Europe has also been building a more formal regulatory framework. The European Commission said the Markets in Crypto-Assets Regulation, known as MiCA, applied fully from December 30, 2024, while stablecoin-related provisions applied from June 30, 2024.
Those developments do not remove crypto market risk, but they have changed the tone of institutional conversations. Asset managers, custodians, banks and market infrastructure firms are increasingly focused on compliance, risk controls, liquidity, settlement and client demand rather than broad speculation.
EBC12 Targets Decision-Makers
The 2026 event is built around concentrated meetings and high-value conversations rather than scale alone, with pre-arranged one-to-one meetings connecting banks, asset managers, exchanges, issuers, infrastructure providers, founders and policymakers.
Victoria Gago, Co-CEO of the European Blockchain Convention, said: "EBC is built around a simple idea: when the right people are in the room, progress happens faster.
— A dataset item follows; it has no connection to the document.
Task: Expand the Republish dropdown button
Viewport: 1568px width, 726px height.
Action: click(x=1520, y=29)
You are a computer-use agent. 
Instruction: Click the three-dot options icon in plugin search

In a market as fragmented as Europe's digital asset landscape, that matters.”
The speaker list includes representatives from organizations such as Amundi, Swift, State Street Investment Management, Santander, BNY, Fidelity Digital Assets, BBVA, J.P. Morgan Chase, Zodia Custody, MidChains, Consensys, the Financial Conduct Authority, Animoca Brands and LBBW.
Regulation Remains a Central Theme
MiCA is likely to be one of the main reference points for the 2026 gathering. The regulation created a bloc-wide framework for crypto-asset issuance and services, but implementation still involves national authorities, transition periods and supervisory coordination.
The European Securities and Markets Authority notes that certain crypto-asset service providers operating before December 30, 2024, may continue during the transitional phase until July 1, 2026, or until they receive or are refused MiCA authorization.
By September 2026, much of the market will be operating after key MiCA transition deadlines, giving institutions and service providers a clearer view of which firms have secured authorizations and how the regulatory landscape is settling across Europe.
Tokenization and Stablecoins Move Into Focus
EBC12’s agenda is expected to cover regulatory convergence, institutional capital allocation, market structure, real-world asset tokenization, stablecoins, central bank digital currencies and the role of artificial intelligence in market intelligence and execution, according to the press release.
The Buy Side Program is aimed at allocators, managers, issuers, infrastructure providers and market participants. EBC says the program is designed for those evaluating managers, assessing infrastructure, exploring tokenized products or tracking where digital assets are becoming institutionally investable.
That framing suggests the convention is not only targeting crypto-native firms. It is also speaking to traditional financial institutions that are weighing how digital asset infrastructure may fit into investment products, custody models, settlement systems and capital markets workflows.
Europe’s regulatory framework may be more unified than in previous years, but the market remains geographically and commercially fragmented. Financial centers such as London, Paris, Frankfurt, Zurich and Barcelona each have different institutional networks, regulatory priorities and pools of capital.
EBC says the event is designed to reduce friction by bringing key market participants into one venue, with targeted meetings, market intelligence and commercial momentum connecting institutions, capital allocators, infrastructure providers and policymakers.
EBC12 arrives as digital assets are increasingly being evaluated through the language of institutional finance, from governance and custody to settlement, liquidity and operational resilience. As regulatory frameworks mature and institutional participation expands, the Barcelona gathering is expected to offer a snapshot of how the industry is evolving across Europe and beyond.